LESETEXT ->

********

Donnerstag, Dezember 16, 2004

Naturgeist

Der Herbst ist so gut wie vorüber. Mit dem gefrierenden Eisregen und dem schon seit Tagen vorhandenen Rauhreif, schaut die Landschaft ohnedies nicht mehr herbstlich sondern schon ganz schön winterlich aus. Außerdem beginnt für mich, im Gegensatz zu den Meteorologen, aber die betrachten ohnehin lieber Karten und Grafiken, also für mich beginnt der Winter mit dem ersten Dezember. Aber der Winteranfang ist gar nicht wichtig. Es geht um einen spätherbstlichen Tag, an dem ich etwas Besonderes erlebt habe. Doch was heißt erlebt, ist mir viel eher etwas bewußt geworden. Nur richtig bewußt ist es mir bis heute nicht, denn der Prozeß dauert immer noch an. Aber an diesem Tag hat es begonnen.
Warum komme ich gerade heute darauf? Weil mich das, nun schon zu viele Tage andauernde trübe Wetter, doch, im wahrsten Sinne des Wortes, trübsinnig werden läßt. Und gerade dieser Unterschied meiner Gefühle, der in einer kurzen Beschreibung jedoch von Leuten, denen ich es erzähle, oft verwechselt wird, läßt mich wieder stärker an jenen Tag denken, denn es ist sehr wichtig.

********

AUFGABE 1 -> Wie lässt sich der Absatz im Lesetext, der mit „Der Herbst ist so gut wie vorüber“ beginnt, in wenigen Sätzen kürzer fassen, sodass seine wichtigsten Aussagen erhalten bleiben?
AUFGABE 2 -> Wie geht der Lesetext über jenen spätherbstlichen Tag weiter? Führe ihn im Anschluss an seinen letzten Satz fort.

********

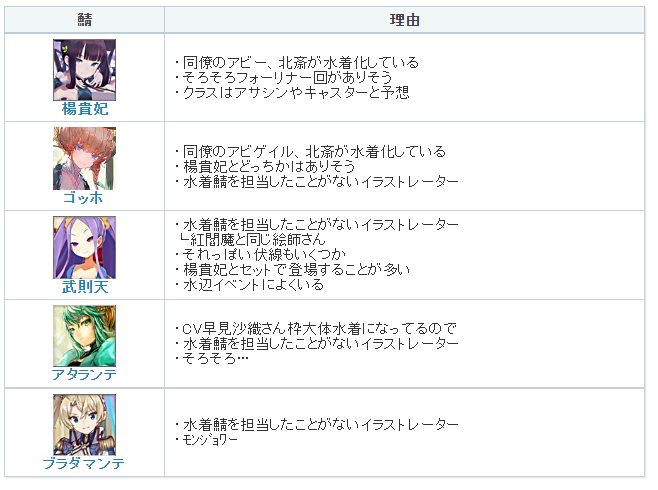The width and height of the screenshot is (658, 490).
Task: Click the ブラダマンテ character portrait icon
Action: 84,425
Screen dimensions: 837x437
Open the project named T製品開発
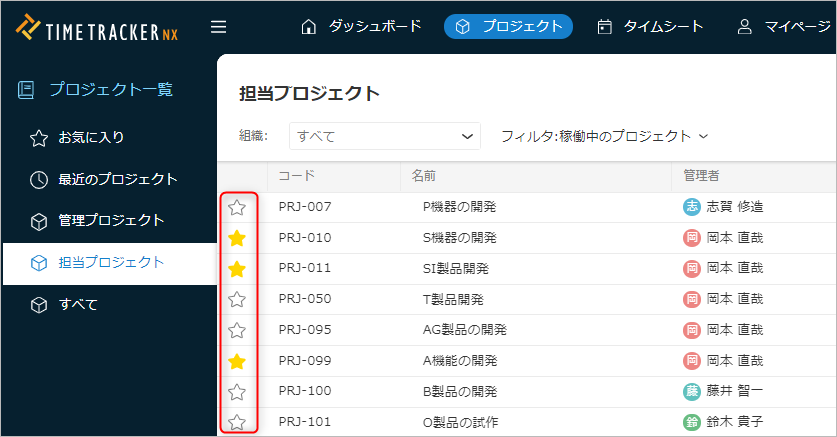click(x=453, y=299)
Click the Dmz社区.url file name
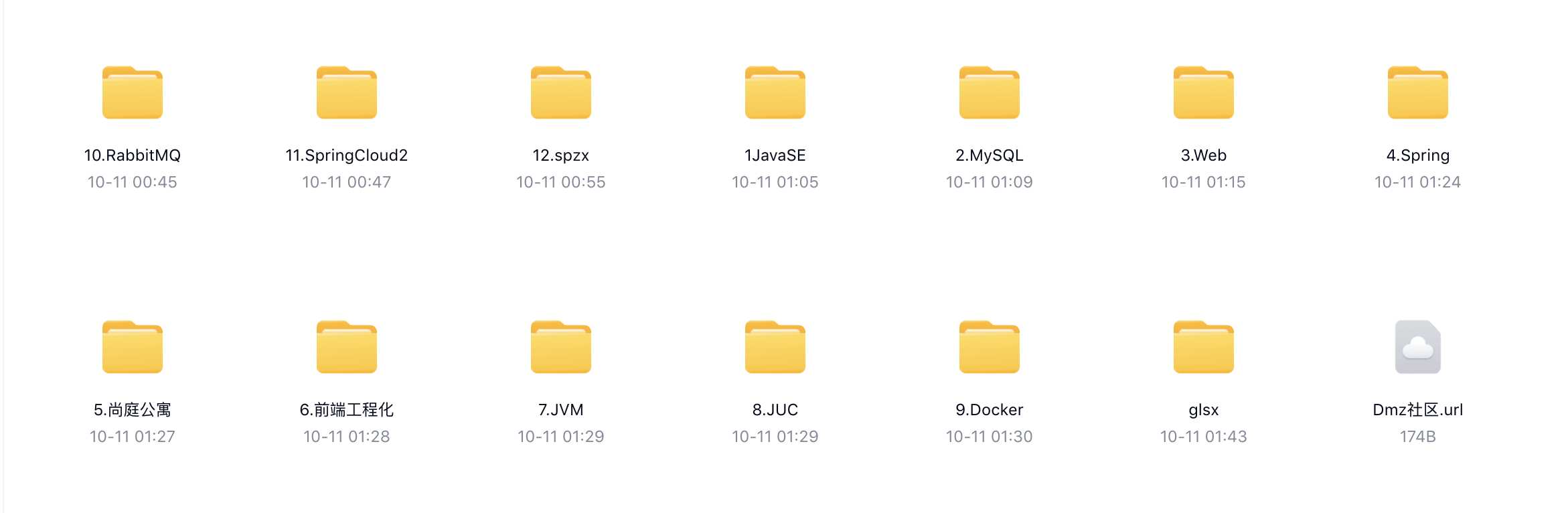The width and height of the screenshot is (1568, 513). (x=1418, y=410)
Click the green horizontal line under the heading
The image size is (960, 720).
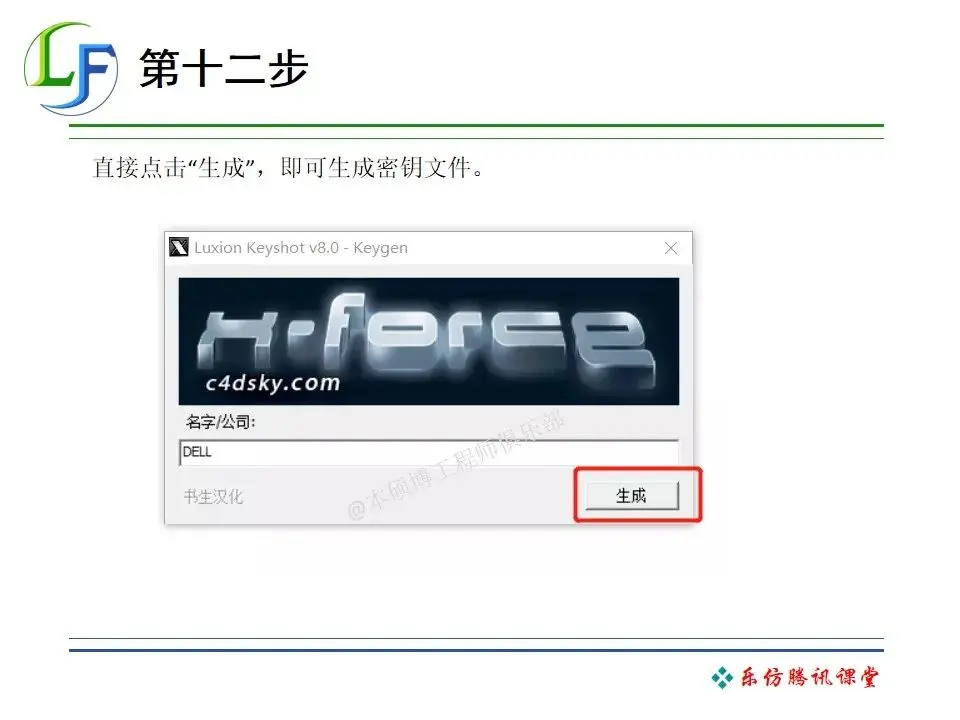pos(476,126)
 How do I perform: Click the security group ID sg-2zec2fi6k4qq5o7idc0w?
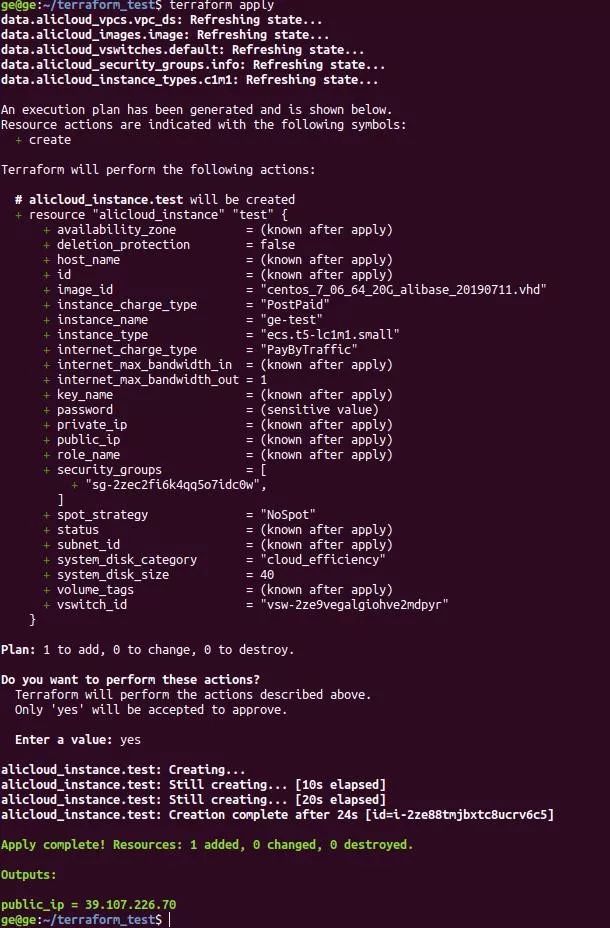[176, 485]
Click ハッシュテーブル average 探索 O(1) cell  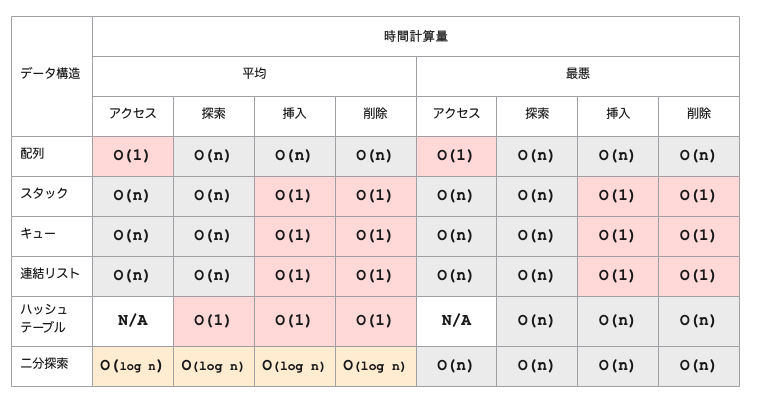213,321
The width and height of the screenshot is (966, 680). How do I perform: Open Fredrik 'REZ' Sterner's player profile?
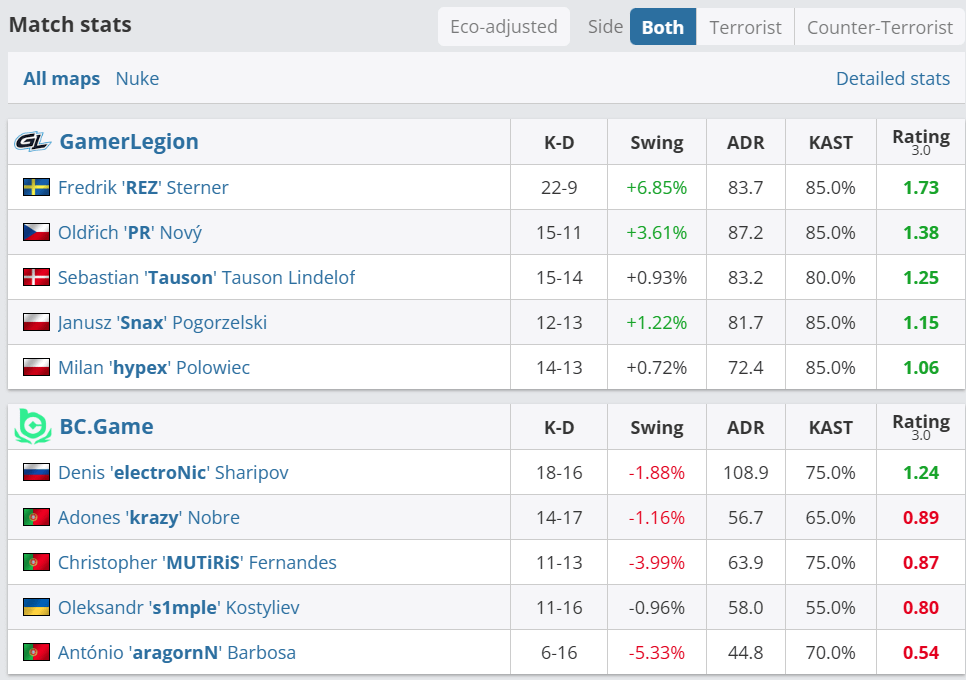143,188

********

SCHRIFTLICHE ANTWORT 1 -> Der Herbst ist fast vorbei. Eisregen und tagelanger Raureif lassen die Landschaft schon winterlich wirken. Anders als für die Meteorologen beginnt der Winter für mich am ersten Dezember. Darum geht es aber nicht, sondern um einen spätherbstlichen Tag, an dem mir etwas Besonderes bewusst zu werden begann. Dieser Prozess dauert bis heute an.

SCHRIFTLICHE ANTWORT 2 ->
Es war ein durchwachsener Herbsttag und das schlechter werdende Wetter hielt mich davon ab, einen Berg zu besteigen, der bis heute auf meiner Liste steht. So blieb ich im Tal und streifte am Flußufer entlang. Doch das Wetter wurde nicht richtig schlecht und der Reiz, hinauf in die Berge zu kommen war immer noch da. Spät am Nachmittag fuhr ich dann, gegen alle Vernunft auf ein tolles Bergerlebnis, trotzdem die Paßstraße hinauf. Für eine Gipfelbesteigung war es mittlerweile zu spät, doch um in der Latschenregion herumzuzigeunern reichte das Tageslicht allemal. Ein Hubschrauber, der Teile einer Lawinenverbauung auf den gegenüberliegenden Berghang flog trübte meine Freude erheblich, also sah ich zu, möglichst schnell den nächsten Grat zu überwinden, um im dainterliegenden Tal endlich die Bergwelt so genießen zu können, wie ich es bevorzuge.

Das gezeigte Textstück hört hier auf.